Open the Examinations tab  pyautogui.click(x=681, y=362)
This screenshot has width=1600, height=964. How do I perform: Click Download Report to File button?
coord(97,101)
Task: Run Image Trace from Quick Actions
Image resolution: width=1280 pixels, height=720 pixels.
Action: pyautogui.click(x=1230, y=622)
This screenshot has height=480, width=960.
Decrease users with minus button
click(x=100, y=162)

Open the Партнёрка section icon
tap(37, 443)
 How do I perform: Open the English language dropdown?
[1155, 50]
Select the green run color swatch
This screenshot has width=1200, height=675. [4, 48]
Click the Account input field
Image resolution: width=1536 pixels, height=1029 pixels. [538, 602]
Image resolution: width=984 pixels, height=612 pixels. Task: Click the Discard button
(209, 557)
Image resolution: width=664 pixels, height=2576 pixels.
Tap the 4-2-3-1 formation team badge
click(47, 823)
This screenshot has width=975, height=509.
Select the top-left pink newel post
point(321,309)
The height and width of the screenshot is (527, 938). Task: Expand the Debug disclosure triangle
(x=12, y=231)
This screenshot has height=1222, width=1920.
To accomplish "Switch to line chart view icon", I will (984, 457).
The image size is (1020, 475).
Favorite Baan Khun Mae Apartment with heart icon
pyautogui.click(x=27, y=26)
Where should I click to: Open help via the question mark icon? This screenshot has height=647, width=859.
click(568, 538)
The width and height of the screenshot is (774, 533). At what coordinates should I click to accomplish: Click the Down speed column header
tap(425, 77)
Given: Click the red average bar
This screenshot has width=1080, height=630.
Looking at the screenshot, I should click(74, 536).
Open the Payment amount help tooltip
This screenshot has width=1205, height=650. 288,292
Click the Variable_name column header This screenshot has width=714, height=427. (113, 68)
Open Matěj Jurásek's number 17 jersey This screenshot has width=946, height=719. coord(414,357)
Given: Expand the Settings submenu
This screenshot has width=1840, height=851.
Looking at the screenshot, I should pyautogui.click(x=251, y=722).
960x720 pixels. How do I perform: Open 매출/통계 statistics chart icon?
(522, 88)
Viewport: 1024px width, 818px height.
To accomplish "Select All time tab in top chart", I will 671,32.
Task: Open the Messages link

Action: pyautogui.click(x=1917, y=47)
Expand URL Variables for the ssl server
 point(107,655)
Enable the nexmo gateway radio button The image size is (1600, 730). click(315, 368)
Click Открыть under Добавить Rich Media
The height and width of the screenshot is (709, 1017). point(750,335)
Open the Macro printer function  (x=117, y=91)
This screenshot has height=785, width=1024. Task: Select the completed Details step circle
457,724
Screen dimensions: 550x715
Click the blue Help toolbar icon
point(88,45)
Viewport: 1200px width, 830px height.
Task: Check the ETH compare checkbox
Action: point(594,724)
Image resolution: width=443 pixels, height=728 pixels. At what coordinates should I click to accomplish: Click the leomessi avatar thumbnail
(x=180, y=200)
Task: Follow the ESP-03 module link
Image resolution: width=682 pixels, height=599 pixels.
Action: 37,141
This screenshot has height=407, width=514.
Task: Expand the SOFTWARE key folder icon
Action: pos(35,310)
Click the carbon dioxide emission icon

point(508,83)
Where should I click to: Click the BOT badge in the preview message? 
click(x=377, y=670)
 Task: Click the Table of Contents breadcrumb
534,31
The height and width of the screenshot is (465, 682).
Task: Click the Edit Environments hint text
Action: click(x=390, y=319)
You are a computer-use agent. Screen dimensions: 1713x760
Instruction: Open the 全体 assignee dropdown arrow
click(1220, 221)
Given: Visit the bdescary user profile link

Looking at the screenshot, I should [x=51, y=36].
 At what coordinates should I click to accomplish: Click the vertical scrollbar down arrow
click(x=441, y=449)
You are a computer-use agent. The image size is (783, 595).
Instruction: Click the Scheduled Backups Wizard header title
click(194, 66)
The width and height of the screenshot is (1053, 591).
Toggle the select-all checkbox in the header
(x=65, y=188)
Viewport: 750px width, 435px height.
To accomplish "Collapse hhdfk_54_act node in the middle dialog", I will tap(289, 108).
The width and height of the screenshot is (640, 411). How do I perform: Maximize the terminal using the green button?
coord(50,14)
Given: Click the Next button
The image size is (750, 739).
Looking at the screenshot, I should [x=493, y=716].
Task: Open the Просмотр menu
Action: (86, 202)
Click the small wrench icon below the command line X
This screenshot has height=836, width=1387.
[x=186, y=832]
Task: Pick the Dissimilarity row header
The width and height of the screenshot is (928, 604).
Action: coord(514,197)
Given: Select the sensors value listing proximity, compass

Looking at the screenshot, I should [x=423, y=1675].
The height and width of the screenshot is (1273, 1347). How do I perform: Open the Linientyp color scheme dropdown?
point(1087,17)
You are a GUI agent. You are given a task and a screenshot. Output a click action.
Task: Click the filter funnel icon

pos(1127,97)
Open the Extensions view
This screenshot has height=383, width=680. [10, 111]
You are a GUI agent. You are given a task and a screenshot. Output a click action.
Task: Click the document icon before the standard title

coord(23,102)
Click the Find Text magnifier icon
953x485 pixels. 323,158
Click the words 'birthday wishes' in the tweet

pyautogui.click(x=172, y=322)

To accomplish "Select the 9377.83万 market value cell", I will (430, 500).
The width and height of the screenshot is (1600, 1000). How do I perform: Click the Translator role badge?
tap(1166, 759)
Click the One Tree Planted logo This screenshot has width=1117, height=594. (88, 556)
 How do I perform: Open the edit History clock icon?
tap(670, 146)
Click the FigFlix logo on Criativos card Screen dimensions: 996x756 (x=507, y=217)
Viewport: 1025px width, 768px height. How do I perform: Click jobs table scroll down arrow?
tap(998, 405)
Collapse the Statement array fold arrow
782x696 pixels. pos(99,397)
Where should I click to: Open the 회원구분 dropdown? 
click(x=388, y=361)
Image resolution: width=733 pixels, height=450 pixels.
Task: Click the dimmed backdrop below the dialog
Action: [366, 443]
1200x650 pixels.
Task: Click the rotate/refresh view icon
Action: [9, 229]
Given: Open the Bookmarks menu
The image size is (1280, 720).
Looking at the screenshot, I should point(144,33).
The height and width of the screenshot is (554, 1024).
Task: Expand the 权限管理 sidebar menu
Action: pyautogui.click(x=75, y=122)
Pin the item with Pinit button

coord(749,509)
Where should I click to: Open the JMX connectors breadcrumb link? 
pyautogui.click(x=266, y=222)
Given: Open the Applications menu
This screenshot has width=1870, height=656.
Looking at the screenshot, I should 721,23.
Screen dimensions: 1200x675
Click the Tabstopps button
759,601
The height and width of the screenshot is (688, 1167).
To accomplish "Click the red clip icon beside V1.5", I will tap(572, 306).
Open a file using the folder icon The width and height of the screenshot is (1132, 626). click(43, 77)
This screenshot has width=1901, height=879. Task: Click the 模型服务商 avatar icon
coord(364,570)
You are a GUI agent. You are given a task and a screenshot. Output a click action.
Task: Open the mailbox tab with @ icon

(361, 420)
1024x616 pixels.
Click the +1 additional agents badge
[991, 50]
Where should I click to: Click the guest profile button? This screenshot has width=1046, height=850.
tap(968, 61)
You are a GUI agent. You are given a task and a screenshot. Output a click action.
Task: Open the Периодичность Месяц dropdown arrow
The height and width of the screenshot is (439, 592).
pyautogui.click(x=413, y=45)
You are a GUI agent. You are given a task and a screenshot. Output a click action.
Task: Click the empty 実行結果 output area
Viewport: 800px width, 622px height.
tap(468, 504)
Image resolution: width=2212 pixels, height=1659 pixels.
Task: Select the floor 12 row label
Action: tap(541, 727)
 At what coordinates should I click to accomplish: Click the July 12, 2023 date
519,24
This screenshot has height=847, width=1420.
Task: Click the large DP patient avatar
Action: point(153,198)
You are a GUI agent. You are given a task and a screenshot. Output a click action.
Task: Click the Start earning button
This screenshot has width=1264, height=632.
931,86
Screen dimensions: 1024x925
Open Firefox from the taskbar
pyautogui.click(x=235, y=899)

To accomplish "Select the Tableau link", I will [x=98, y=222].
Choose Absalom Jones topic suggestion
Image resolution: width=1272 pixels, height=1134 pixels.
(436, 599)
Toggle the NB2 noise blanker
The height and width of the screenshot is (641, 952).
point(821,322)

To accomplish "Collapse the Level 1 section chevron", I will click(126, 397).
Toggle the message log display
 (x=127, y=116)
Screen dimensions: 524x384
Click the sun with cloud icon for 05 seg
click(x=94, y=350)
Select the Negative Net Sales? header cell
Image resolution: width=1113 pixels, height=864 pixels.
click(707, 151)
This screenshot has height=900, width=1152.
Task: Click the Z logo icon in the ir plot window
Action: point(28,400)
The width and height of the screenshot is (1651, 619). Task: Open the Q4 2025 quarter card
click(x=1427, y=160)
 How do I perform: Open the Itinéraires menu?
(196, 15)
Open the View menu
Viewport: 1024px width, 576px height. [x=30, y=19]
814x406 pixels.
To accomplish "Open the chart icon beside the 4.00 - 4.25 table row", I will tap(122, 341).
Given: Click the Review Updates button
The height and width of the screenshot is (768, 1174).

-- AIM OF THE TASK --
Starting with the first line above and ending with the line that holds "Given: Expand the Settings submenu", restate each line word for word and add nothing else.

-- OUTPUT OF THE EXERCISE --
Open the Examinations tab  pyautogui.click(x=681, y=362)
This screenshot has width=1600, height=964. How do I perform: Click Download Report to File button?
coord(97,101)
Task: Run Image Trace from Quick Actions
Image resolution: width=1280 pixels, height=720 pixels.
Action: pyautogui.click(x=1230, y=622)
This screenshot has height=480, width=960.
Decrease users with minus button
click(x=100, y=162)

Open the Партнёрка section icon
tap(37, 443)
 How do I perform: Open the English language dropdown?
[1155, 50]
Select the green run color swatch
This screenshot has width=1200, height=675. [4, 48]
Click the Account input field
Image resolution: width=1536 pixels, height=1029 pixels. [538, 602]
Image resolution: width=984 pixels, height=612 pixels. Task: Click the Discard button
(209, 557)
Image resolution: width=664 pixels, height=2576 pixels.
Tap the 4-2-3-1 formation team badge
click(47, 823)
This screenshot has width=975, height=509.
Select the top-left pink newel post
point(321,309)
The height and width of the screenshot is (527, 938). Task: Expand the Debug disclosure triangle
(x=12, y=231)
This screenshot has height=1222, width=1920.
To accomplish "Switch to line chart view icon", I will (984, 457).
The image size is (1020, 475).
Favorite Baan Khun Mae Apartment with heart icon
pyautogui.click(x=27, y=26)
Where should I click to: Open help via the question mark icon? This screenshot has height=647, width=859.
click(568, 538)
The width and height of the screenshot is (774, 533). At what coordinates should I click to accomplish: Click the Down speed column header
tap(425, 77)
Given: Click the red average bar
This screenshot has width=1080, height=630.
Looking at the screenshot, I should click(74, 536).
Open the Payment amount help tooltip
This screenshot has width=1205, height=650. 288,292
Click the Variable_name column header This screenshot has width=714, height=427. (113, 68)
Open Matěj Jurásek's number 17 jersey This screenshot has width=946, height=719. coord(414,357)
Given: Expand the Settings submenu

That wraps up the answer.